- **TASK DESCRIPTION**: Reproduce every item below word for word, leaving out the pictures.

Records for locating words and elements
************
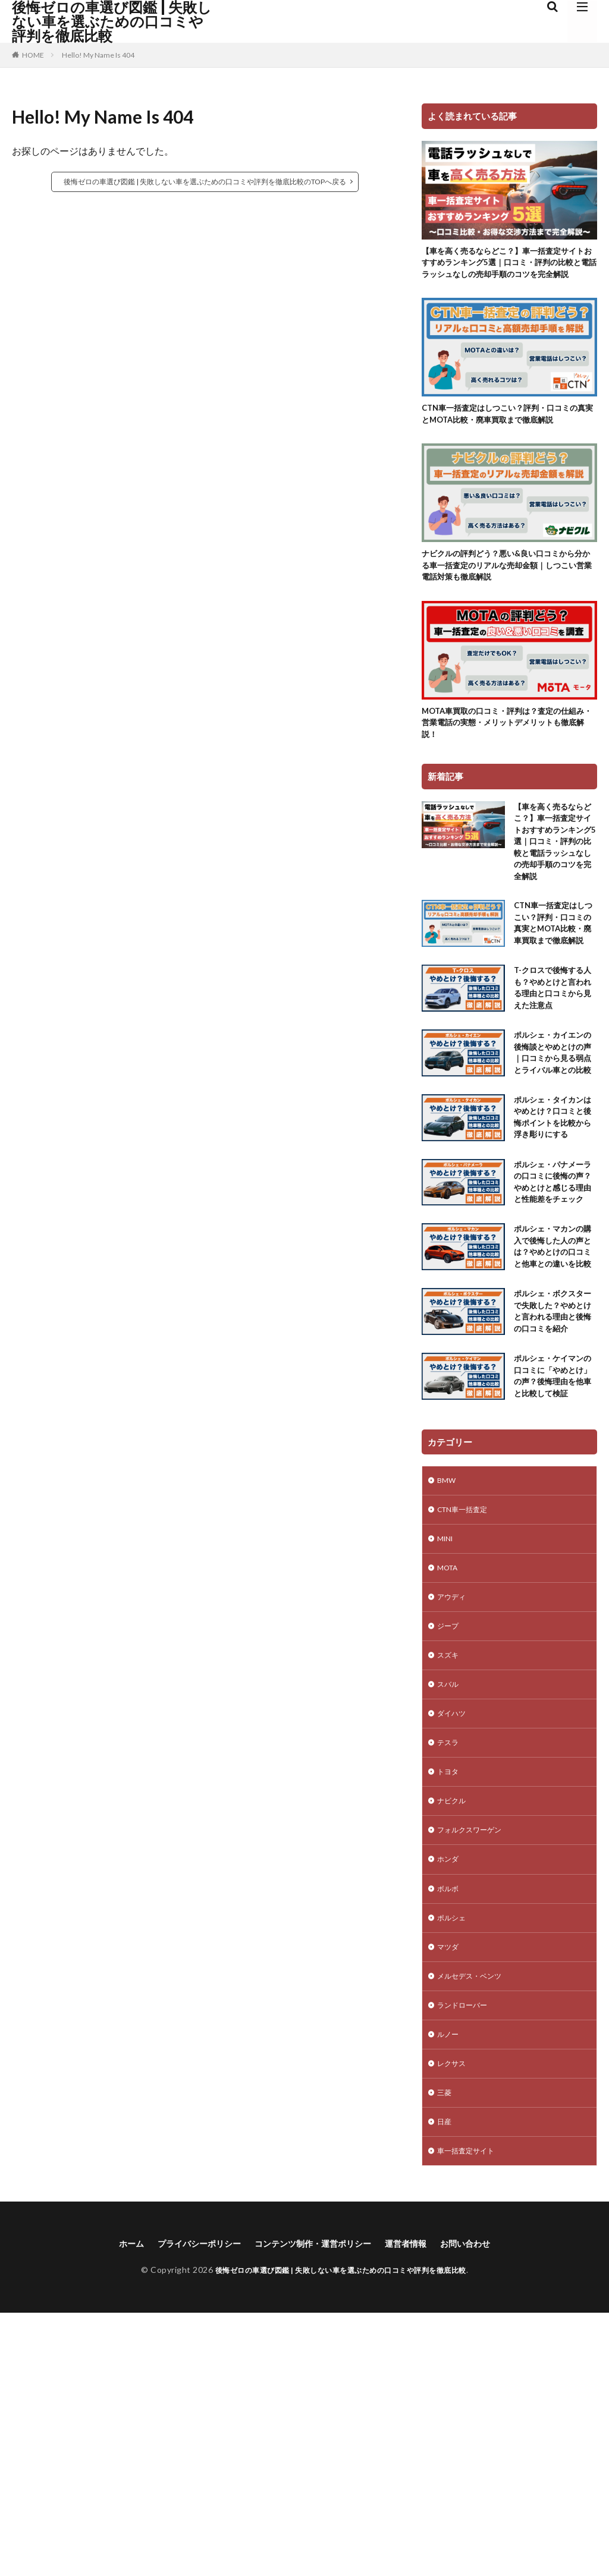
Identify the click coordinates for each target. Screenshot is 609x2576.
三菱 (445, 2350)
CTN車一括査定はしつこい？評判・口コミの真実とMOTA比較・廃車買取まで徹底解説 (507, 441)
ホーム (110, 2505)
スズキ (449, 1886)
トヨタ (449, 2010)
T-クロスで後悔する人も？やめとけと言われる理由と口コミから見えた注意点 (554, 1083)
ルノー (449, 2288)
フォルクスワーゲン (474, 2072)
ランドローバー (466, 2257)
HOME (33, 55)
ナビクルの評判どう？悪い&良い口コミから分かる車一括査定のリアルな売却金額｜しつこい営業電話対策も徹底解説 (506, 603)
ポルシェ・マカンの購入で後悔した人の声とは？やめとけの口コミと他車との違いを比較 (554, 1416)
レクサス (453, 2319)
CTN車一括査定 (467, 1732)
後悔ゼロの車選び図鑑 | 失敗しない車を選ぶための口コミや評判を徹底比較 (112, 21)
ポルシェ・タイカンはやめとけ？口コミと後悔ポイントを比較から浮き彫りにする (554, 1246)
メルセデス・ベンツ (474, 2226)
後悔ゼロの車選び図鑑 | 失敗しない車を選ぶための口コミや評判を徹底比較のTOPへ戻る (205, 181)
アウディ (453, 1824)
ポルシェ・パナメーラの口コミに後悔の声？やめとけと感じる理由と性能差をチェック (554, 1331)
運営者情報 (418, 2505)
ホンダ (449, 2103)
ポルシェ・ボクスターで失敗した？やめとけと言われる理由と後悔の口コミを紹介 (554, 1500)
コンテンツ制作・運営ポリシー (314, 2505)
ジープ (449, 1855)
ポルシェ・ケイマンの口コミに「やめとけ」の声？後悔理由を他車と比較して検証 (554, 1585)
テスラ (449, 1979)
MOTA (449, 1793)
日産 (445, 2381)
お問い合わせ (484, 2505)
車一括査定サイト (470, 2412)
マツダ (449, 2195)
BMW (447, 1701)
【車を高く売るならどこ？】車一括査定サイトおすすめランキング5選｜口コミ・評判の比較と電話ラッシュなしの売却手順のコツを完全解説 (509, 272)
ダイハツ (453, 1948)
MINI (446, 1763)
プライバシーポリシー (186, 2505)
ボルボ (449, 2133)
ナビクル (453, 2041)
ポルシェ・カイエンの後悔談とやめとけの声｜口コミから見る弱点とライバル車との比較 (554, 1161)
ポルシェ (453, 2164)
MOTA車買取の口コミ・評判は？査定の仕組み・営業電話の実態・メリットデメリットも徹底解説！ (507, 766)
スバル (449, 1917)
************
- **TASK ANSWER**:
Identify the click coordinates for each target. Screenshot is 609x2576.
三菱 (445, 2350)
CTN車一括査定はしつこい？評判・口コミの真実とMOTA比較・廃車買取まで徹底解説 (507, 441)
ホーム (110, 2505)
スズキ (449, 1886)
トヨタ (449, 2010)
T-クロスで後悔する人も？やめとけと言われる理由と口コミから見えた注意点 (554, 1083)
ルノー (449, 2288)
フォルクスワーゲン (474, 2072)
ランドローバー (466, 2257)
HOME (33, 55)
ナビクルの評判どう？悪い&良い口コミから分かる車一括査定のリアルな売却金額｜しつこい営業電話対策も徹底解説 (506, 603)
ポルシェ・マカンの購入で後悔した人の声とは？やめとけの口コミと他車との違いを比較 (554, 1416)
レクサス (453, 2319)
CTN車一括査定 (467, 1732)
後悔ゼロの車選び図鑑 | 失敗しない車を選ぶための口コミや評判を徹底比較 (112, 21)
ポルシェ・タイカンはやめとけ？口コミと後悔ポイントを比較から浮き彫りにする (554, 1246)
メルセデス・ベンツ (474, 2226)
後悔ゼロの車選び図鑑 | 失敗しない車を選ぶための口コミや評判を徹底比較のTOPへ戻る (205, 181)
アウディ (453, 1824)
ポルシェ・パナメーラの口コミに後悔の声？やめとけと感じる理由と性能差をチェック (554, 1331)
運営者情報 (418, 2505)
ホンダ (449, 2103)
ポルシェ・ボクスターで失敗した？やめとけと言われる理由と後悔の口コミを紹介 (554, 1500)
コンテンツ制作・運営ポリシー (314, 2505)
ジープ (449, 1855)
ポルシェ・ケイマンの口コミに「やめとけ」の声？後悔理由を他車と比較して検証 (554, 1585)
テスラ (449, 1979)
MOTA (449, 1793)
日産 (445, 2381)
お問い合わせ (484, 2505)
車一括査定サイト (470, 2412)
マツダ (449, 2195)
BMW (447, 1701)
【車を高く売るならどこ？】車一括査定サイトおすすめランキング5選｜口コミ・評判の比較と電話ラッシュなしの売却手順のコツを完全解説 (509, 272)
ダイハツ (453, 1948)
MINI (446, 1763)
プライバシーポリシー (186, 2505)
ボルボ (449, 2133)
ナビクル (453, 2041)
ポルシェ・カイエンの後悔談とやめとけの声｜口コミから見る弱点とライバル車との比較 (554, 1161)
ポルシェ (453, 2164)
MOTA車買取の口コミ・評判は？査定の仕組み・営業電話の実態・メリットデメリットも徹底解説！ (507, 766)
スバル (449, 1917)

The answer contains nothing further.